We were late for work, mostly because we have been trying to cram too many things into the day. Much of it has been taken up looking for Roger Poopy, who has inexplicably disappeared.

We do not have the first idea what has happened to him.

It was very hot when we got up, because obviously it was lunchtime by then, and the sun had got well into its stride, so we opened the front door. We often do this, and on the whole the dogs do not ever bother about it, but today Roger Poopy disappeared through it.

We know he did this because he is not in the house and the back gate was closed.

We have not got the smallest idea where he might be. Nobody has called to say they have found him.

We thought that probably he went out of the garden gate because there was an interesting dog in the road. The troubling thing is that it is quite possible that whilst he was milling about right outside the gate, somebody helpful has thought that he is a stray dog and taken him miles away by means of rescuing him.

I do hope not. Roger Poopy is perfectly capable of finding his own way home. It is night time now, and he is not back. He must be feeling very lonely and worried by now. Certainly I am worried, and even missing him, in the sense that even though I am at work, I know he is not at home making the living room smell awful. This is an unhappy thought. He is a tiresome nuisance but we like him.

Even his father, who has almost nothing to do with him except to growl at him several times a day, in between long periods of pointedly ignoring him, is beside himself with distress. There is nobody nipping his ears or trying to steal his bit of sausage or irritatingly sucking his fur. Much to his astonishment, he has discovered that he is sad about this.

I hope he has not attacked a spaniel and been arrested.

In between fruitlessly wandering about Windermere, hunting for Roger Poopy, we have, as usual, been busy.

I was still putting name labels on school uniform. Mark has been sitting at the table, wearing his strongest pair of glasses and scowling. He was dismantling several old iPhones to see if he could use all the bits to make himself one whole iPhone which would actually work.

His own phone has stopped working several weeks ago, and he has been borrowing Oliver’s as an emergency substitute. Clearly this state of affairs cannot carry on, as Oliver is leaving for the Scottish wilderness soon, when I expect that he is going to want custody of his own communication devices.

Hence Mark has been puzzling over a solution ever since. He does not know very much about the inside of telephones, but he is eternally optimistic about such mysteries, and so spent this afternoon faffing about with screws so tiny as to be almost invisible, and swearing. The finished result is now on charge at home. It did not want to be charged at all before, so already we have some improvement, which I think is a jolly good start.

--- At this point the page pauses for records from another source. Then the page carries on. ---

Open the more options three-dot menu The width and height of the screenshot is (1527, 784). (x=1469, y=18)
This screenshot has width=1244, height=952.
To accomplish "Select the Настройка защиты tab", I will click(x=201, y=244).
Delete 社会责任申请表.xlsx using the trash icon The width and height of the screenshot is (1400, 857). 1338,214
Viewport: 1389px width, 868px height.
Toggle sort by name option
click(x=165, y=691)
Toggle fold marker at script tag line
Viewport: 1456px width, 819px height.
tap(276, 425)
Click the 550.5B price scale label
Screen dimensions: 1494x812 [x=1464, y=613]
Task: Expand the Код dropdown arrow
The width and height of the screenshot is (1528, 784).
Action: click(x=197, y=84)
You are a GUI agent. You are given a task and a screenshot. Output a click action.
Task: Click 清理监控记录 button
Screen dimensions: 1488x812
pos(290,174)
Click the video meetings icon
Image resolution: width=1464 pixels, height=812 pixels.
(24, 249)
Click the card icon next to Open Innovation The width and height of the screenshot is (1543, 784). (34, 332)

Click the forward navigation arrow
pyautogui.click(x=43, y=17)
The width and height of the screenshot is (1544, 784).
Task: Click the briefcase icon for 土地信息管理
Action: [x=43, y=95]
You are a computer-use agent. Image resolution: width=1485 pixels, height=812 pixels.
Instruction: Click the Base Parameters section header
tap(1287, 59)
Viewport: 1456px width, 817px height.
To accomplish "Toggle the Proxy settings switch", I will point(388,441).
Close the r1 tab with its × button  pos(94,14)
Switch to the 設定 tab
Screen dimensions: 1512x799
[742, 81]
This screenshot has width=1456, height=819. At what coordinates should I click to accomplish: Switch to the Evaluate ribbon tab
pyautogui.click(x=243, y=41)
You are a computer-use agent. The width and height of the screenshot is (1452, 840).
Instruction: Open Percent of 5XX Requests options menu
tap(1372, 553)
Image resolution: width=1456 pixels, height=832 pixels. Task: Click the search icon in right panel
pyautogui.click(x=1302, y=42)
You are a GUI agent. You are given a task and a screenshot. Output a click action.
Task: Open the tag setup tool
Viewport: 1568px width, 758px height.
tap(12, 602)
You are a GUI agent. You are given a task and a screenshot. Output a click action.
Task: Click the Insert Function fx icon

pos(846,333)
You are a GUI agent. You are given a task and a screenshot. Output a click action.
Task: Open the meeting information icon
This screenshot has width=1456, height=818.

I will let you know tomorrow if it works.

LATER NOTE. 02:00 am.

We are a two-dog household again.

I had a taxi full of customers when I came through Windermere and saw a police van next to the camper van, and two policemen trying to crawl underneath it with flashlights.

It is not difficult to work out the rest of the story. As the song goes, lost dogs, thick fogs, don’t know what to do…

He had been hiding under the camper van, but had growled and run off at the approach of the police. I dropped my customers off and then came rushing back.

I went into the Library Gardens and shouted him. He did not shout back, and so after a little while I gave up. I had just driven as far as the end of the road when there was a thump, which turned out to be a desperate lost dog taking a flying leap at the driver’s window before I went away again and he was abandoned for ever.

To say that he was relieved and pleased to be found is an understatement. He was so thrilled that he leaked a bit, how delighted I was.

I took him home, where his father was not at all pleased to see him.

I am, though.

2 Comments

  1. I agree about the adverts. I am fed up with being offered the remedy to improve my sagging skin! Only joking – good luck with the money making.

  2. I love the way you have dressed Roger Poopy up in Olivers sports kit.